The awards recognise acts of defense, public service, culture, and those that are humanitarian in nature. These decorations are governed by the State Decorations Act. The six Estonian state decorations are the Order of the National Coat of Arms, Order of the White Star, Order of the Cross of the Eagle, Order of the Estonian Red Cross, Order of the Cross of Terra Mariana, Cross of Liberty.

== Background ==
State orders, the highest recognition in Estonia, honour exceptional service. An example is the Order of the National Coat of Arms, established in 1936, which is awarded to high-ranking Estonian officials. State orders have included military decorations, like the Cross of Liberty, which was awarded to those who defended Estonia during times of war.

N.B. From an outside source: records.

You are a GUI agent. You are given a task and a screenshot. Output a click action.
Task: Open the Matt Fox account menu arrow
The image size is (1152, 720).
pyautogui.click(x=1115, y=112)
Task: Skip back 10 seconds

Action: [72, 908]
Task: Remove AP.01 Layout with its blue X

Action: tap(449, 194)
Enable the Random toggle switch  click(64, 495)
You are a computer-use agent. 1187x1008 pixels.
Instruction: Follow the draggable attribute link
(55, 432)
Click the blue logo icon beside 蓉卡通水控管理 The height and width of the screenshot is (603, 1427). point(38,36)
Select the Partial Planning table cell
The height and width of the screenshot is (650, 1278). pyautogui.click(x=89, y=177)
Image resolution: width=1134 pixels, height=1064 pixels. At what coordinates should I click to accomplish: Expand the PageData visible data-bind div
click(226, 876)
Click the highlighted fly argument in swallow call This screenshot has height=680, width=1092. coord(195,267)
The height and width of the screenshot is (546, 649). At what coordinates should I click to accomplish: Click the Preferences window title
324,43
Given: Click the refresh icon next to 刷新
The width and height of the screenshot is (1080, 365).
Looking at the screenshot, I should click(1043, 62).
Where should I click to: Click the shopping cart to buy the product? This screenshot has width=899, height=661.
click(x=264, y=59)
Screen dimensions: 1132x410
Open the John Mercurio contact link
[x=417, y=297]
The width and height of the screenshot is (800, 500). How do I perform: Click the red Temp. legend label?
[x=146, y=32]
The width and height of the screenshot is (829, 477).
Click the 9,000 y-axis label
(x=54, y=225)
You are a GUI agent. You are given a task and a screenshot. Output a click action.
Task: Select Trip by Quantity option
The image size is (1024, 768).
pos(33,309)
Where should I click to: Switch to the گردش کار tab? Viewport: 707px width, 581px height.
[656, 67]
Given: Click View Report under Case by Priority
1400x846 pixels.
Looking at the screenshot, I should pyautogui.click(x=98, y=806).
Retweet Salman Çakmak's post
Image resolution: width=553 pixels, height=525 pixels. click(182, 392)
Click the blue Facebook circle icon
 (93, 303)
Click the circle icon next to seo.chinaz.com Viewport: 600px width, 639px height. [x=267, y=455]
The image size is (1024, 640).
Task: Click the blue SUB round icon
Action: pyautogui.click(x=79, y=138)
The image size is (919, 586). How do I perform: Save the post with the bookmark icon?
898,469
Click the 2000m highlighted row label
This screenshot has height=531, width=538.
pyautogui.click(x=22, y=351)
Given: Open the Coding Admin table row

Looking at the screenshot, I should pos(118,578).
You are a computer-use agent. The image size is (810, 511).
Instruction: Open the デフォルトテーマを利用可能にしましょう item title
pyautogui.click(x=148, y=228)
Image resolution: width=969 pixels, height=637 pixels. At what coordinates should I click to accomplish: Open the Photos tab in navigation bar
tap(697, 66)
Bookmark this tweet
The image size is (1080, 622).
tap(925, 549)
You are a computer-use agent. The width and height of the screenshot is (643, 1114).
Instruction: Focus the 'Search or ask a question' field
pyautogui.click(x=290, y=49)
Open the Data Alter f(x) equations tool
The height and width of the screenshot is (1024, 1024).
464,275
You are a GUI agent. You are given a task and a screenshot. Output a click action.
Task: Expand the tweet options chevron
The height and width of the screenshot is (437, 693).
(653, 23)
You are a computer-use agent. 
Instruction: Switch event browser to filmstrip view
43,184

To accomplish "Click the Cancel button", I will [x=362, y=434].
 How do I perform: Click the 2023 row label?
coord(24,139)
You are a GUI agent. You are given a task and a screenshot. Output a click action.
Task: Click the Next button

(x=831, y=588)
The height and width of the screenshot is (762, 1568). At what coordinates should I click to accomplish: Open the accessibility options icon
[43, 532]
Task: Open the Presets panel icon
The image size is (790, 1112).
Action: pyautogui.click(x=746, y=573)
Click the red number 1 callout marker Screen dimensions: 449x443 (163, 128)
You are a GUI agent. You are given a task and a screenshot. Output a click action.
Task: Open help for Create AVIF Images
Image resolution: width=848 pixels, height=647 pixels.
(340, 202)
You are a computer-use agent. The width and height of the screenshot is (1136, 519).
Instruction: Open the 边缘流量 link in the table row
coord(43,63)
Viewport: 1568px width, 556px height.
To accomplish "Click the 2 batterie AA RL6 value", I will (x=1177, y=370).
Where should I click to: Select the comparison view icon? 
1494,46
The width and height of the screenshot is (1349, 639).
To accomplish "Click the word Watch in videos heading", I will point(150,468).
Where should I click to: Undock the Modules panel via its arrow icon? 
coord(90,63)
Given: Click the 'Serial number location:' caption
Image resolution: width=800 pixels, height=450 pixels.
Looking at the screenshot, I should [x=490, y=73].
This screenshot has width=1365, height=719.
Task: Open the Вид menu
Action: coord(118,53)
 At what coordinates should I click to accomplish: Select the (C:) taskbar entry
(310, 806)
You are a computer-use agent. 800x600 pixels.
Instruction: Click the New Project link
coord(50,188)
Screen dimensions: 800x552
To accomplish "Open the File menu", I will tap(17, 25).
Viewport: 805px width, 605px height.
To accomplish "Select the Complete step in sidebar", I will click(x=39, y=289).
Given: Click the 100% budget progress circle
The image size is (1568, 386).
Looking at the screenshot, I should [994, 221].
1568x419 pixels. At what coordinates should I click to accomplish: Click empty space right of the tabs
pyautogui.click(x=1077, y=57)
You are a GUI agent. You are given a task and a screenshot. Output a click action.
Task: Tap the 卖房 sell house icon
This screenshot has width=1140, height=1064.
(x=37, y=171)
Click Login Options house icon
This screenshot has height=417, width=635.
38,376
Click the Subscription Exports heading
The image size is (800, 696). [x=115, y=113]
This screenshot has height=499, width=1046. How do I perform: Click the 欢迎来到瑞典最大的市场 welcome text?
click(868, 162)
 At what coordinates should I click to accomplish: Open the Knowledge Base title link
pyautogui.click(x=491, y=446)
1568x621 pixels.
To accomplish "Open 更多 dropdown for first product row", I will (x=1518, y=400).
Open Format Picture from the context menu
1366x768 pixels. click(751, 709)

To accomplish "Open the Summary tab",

Estonia's system for state decorations was created after World War I. The state decorations were first established in 1919. Additional state decorations were codified in 1936 and created up until 1937. The first Estonian state decoration that was established after the Estonian War of Independence was the Cross of Liberty. It was given on 24 February 1919. The Cross of Terra Mariana was introduced by President Lennart Meri.

The awards were reinstated when Estonia regained independence in 1991, after Soviet occupation. Awards recognise significant community or national contributions.

Estonian state decorations have been manufactured by various companies, including OÜ Roman Tavast and OÜ Miniplast Pluss. The companies will at times be tasked with completing different parts of the awards.

== Types ==
Each of the awards holds different significance. The Cross of Liberty was a military decoration awarded for military bravery. The Order of the National Coat of Arms is the highest civilian honour for Estonian citizens. The Order of the Cross of Terra Mariana honours foreign contributors to Estonia's interests.The Order of the White Star recognises civil and societal services and the Order of the Cross of the Eagle is awarded for national defence contributions. Finally, the Order of the Estonian Red Cross typically honours those in healthcare or who have saved lives.

=== Display ===
A display of Estonian State Decorations is located on the 5th floor of the Tõnismäe building of the National Library of Estonia. It was completed in 2008 for the 90th anniversary of the Republic of Estonia and was established in cooperation with the State Chancellery. It underwent renovations with a planned reopening in 2027. The gallery's sample collection of state decorations includes the Cross of Liberty, which is no longer bestowed. It however does not include the special class for the Order of the National Coat of Arms.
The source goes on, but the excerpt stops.